PROBLEM:
Answer these questions from the passage on IRF1's effects on the CDK2 and H4 promoters:
1. How many hours after transfection does repression of the CDK2 promoter first occur?
2. At what time point is the IRF1-dependent reduction in CDK2 promoter activity maximal?
3. How many hours after transfection is IRF1-dependent activation of the H4 promoter already apparent?

PASSAGE PROVIDED:
++++++++

We systematically compared transcriptional inhibition versus enhancement by IRF1 during a time course up to 48 h after transfection to assess the temporal aspects of IRF1-dependent activation versus repression and to determine the earliest stage at which we observe either transcriptional effect. Our data indicate that repression of the CDK2 promoter occurs as early as 8 h after transfection but is more pronounced at 10 h and later time points (Fig. 2A and data not shown). The IRF1-dependent reduction in CDK2 promoter activity is maximal at 48 h. In contrast, IRF1-dependent activation of the H4 promoter is already apparent at 6 h after transfection and remains high at later time points (Fig. 2B and data not shown). The data indicate that the repressive effects of IRF1 on the CDK2 promoter are slightly delayed relative to the activating effects on the histone H4 gene promoter. Furthermore, the time-dependent concomitant increases in repression and activation properties of the IRF1 protein indicates that IRF1 levels remain within a range that supports physiological control of transcription.

++++++++

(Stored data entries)
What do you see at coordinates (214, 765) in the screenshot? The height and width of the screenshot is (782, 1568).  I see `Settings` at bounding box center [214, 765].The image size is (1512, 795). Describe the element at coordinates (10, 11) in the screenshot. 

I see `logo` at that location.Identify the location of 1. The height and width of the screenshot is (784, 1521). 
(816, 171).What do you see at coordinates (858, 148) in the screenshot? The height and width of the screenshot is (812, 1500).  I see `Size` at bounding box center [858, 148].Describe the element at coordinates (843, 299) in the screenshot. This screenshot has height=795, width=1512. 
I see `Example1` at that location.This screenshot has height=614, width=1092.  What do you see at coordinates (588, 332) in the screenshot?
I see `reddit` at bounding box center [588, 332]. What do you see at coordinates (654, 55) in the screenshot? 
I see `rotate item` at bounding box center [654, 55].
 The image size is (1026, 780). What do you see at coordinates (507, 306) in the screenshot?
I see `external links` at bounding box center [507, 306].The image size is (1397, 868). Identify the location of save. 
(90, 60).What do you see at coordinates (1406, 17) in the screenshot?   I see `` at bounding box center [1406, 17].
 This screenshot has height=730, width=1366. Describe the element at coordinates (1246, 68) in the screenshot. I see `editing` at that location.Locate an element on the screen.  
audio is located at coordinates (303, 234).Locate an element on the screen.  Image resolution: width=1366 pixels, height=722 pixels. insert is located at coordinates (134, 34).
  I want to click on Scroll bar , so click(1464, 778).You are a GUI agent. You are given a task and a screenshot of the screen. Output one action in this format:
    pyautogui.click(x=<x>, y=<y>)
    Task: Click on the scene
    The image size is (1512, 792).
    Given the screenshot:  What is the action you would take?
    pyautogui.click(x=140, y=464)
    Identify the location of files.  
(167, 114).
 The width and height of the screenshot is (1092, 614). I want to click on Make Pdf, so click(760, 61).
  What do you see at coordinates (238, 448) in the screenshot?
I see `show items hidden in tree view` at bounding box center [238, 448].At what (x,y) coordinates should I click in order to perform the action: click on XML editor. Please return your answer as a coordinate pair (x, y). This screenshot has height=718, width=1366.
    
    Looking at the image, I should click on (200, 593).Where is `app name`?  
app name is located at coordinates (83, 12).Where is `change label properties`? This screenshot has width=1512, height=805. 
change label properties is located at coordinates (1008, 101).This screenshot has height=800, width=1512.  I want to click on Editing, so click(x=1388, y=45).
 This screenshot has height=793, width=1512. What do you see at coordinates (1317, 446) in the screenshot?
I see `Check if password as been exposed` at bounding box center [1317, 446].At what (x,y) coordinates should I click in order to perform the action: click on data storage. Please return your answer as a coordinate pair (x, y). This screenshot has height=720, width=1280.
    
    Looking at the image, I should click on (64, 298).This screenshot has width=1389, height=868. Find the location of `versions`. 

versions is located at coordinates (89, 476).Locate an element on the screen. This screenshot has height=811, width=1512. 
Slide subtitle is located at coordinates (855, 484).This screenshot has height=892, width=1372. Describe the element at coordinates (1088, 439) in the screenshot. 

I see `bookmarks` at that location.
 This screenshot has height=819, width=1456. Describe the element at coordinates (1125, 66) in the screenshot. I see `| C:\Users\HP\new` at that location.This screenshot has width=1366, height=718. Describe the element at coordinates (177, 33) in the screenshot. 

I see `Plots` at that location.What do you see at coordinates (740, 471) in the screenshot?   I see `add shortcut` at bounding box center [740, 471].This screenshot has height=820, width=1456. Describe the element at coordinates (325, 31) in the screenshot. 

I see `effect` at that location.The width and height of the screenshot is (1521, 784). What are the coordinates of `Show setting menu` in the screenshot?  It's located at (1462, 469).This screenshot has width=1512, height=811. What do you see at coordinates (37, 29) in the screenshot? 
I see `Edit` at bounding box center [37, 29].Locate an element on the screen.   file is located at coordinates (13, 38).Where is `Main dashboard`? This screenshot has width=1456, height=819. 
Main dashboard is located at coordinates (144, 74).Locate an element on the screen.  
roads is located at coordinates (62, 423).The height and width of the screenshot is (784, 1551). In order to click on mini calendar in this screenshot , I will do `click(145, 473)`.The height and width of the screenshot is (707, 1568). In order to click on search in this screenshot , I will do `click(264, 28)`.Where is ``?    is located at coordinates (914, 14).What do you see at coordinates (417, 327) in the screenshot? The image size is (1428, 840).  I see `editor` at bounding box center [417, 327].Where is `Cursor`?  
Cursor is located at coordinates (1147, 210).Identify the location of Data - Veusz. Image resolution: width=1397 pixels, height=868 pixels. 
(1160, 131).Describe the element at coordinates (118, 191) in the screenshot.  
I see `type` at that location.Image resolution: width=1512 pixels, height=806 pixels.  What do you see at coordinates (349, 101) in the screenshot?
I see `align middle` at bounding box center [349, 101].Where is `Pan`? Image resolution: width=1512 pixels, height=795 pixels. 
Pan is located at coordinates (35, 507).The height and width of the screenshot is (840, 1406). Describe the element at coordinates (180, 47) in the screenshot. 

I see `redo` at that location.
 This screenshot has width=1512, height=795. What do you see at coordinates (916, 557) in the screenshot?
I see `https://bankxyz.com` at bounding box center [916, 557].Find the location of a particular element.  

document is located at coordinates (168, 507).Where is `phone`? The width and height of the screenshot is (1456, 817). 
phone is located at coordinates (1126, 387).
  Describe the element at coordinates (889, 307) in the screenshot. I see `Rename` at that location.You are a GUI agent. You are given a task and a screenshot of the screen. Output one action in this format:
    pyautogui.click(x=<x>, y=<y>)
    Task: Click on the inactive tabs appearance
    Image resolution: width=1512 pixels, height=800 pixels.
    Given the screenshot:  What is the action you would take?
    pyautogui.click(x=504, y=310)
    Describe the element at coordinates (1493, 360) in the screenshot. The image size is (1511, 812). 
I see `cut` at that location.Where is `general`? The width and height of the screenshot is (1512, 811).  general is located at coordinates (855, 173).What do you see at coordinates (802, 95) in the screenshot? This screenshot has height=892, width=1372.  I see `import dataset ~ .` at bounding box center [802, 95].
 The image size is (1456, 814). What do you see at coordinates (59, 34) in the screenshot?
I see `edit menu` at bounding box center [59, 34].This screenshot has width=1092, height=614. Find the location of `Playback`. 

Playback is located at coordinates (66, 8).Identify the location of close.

++++++++

ANSWER TO THE PROBLEM:
1. 8 h
2. 48 h
3. 6 h